— Это очень важное задание, товарищ Природин. Представьте себе ситуацию. Туркменский народ, раздетый и разутый, голодный, всю жизнь мечтал о лучшей доле, а теперь, когда наступило время одеться, обуться и наесться досыта, — по недоразумению и неграмотности бежит со своей земли за предводителем-ханом. Подались все отсюда в Кумыш-Тепе, словно пчелы за пчелой-маткой. Обидно даже!
— Так вот, товарищ Природин, — вновь заговорил Атабаев, — надо этого хана уговорить вернуться. За ним и все дехкане возвратятся в эти места.
— Но с чего начинать-то, товарищи? Я же этого хана и в глаза ни разу не видел!
— Письмецо мы заготовили, — говорит Паскуцкий и достает пакет. — Вот это письмо. Вручаем его вам, как молодому партийцу-ленинцу, поезжайте с ним в Кумыш-Тепе. С вами будут еще два человека из ЧК.
— Ну, коли поручение партийное, что тут раздумывать. Когда отправляться?
— Сегодня, в крайнем случае завтра, к вам зайдут ваши попутчики — и отправляйтесь... Не забудьте, к кому едете. Зовут его Николай Николаевич Иомудский, бывший царский полковник. А по-простому, по-туркменски, просто Иомуд-хан.
Уже уходя, решил я полюбопытствовать:
— Про между прочим, у меня к вам есть вопросик: не скажете, кому это пришло в голову рекомендовать мою кандидатуру?
Атабаев отвечает степенно:
— Куйбышев рекомендовал. Валериан Владимирович.

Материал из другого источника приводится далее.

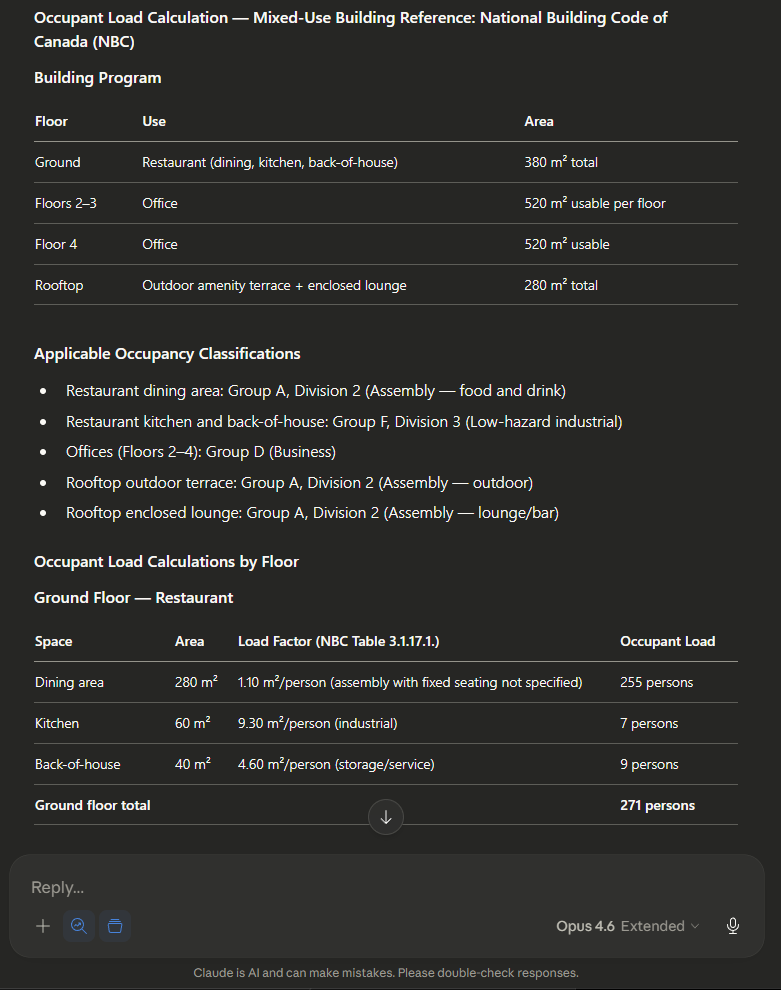Click the "255 persons" dining area cell
The image size is (781, 990).
(656, 682)
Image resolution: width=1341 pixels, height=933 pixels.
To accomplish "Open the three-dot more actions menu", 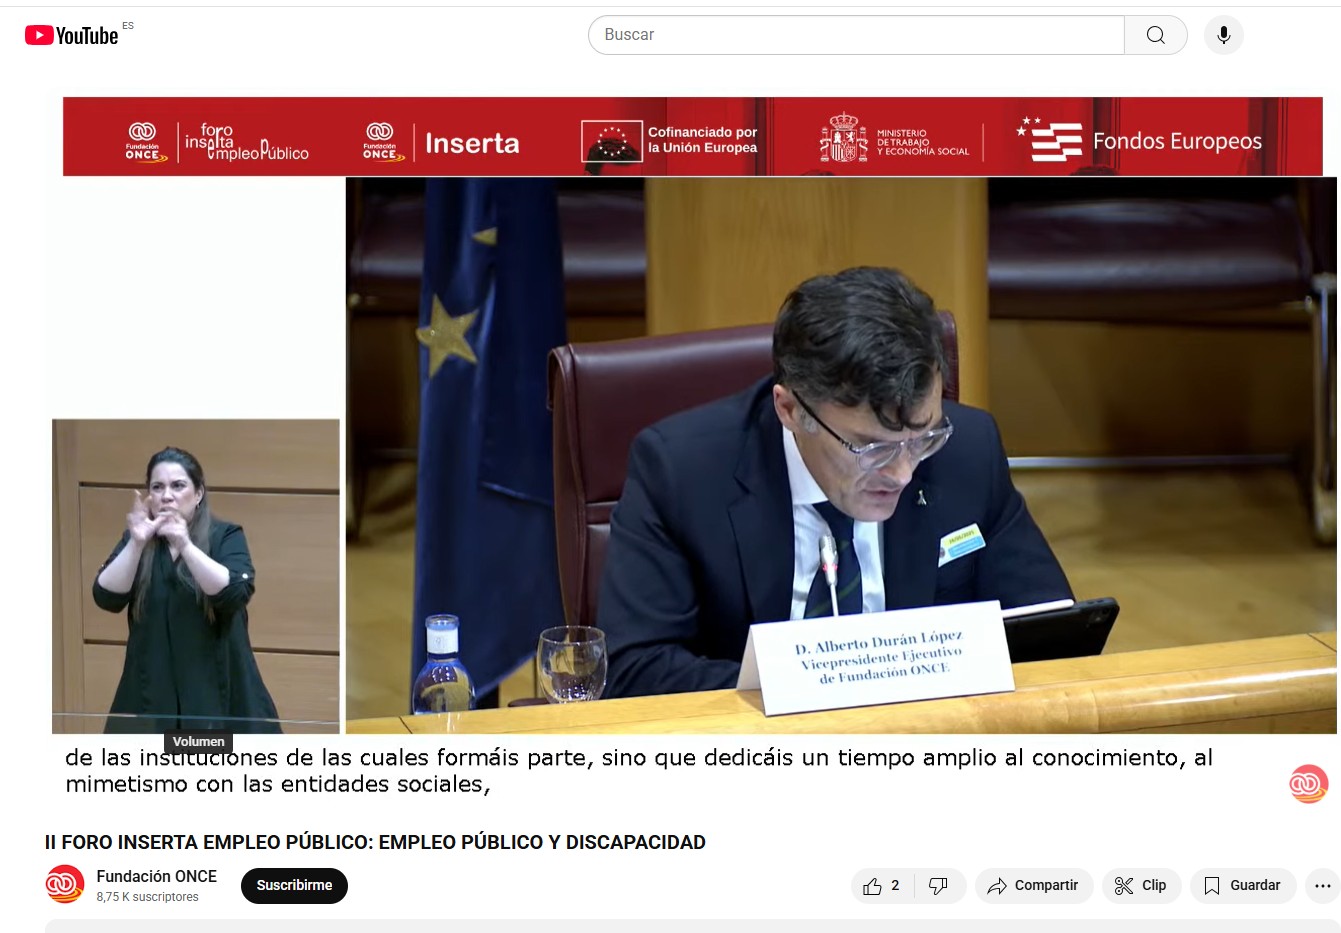I will (1322, 886).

— Ах, вот оно что! — говорю. — Смею заверить вас, все, что в моих силах, будет сделано.
Утречком, где-то на рассвете, зашли ко мне двое в туркменской одежде. Познакомившись, вышли на берег. Тут — лодка туркменская, парусная. Подняли парусок и — айда в путь далекий, вдоль восточного каспийского берега. На юг. К Астрабадскому заливу.
Четыре дня ползли под парусом и все четыре дня колыхало нас, как младенцев в люльке.
И вот прибываем в этот самый Кумыш-Тепе, что по-русски означает — Серебряный бугор. Давно еще его так нарекли. В средневековье. Тут, говорят, на бугре и рядом, пониже, был целый город — Абескун назывался. Потом налетели монголы, разорили его. А когда вновь вернулись жители его, то стали находить на кургане серебряные монеты. С той поры и назвали курган Кумыш-Тепе. Сейчас его, конечно, городом не назовешь. Вокруг бугра сплошь стоят войлочные кибитки, да верблюды косяками ходят. Рабат, правда, возле самой реки имеется. Это большой постоялый двор с сараями и базарной площадью. В нем, по слухам и рассказам хозяев нашей лодки, укрылись беглые офицеры.
Причалили мы к берегу ночью. Попрощались с лодочниками и отправились в этот самый рабат. Сунулись — ворота заперты. Дождались утра. Утречком потянулись на базарную площадь со всех сторон торгаши, вот и мы вместе с ними.
— Салам алейкум, — говорим каждому.
— Ас салам алейкум, — отвечают.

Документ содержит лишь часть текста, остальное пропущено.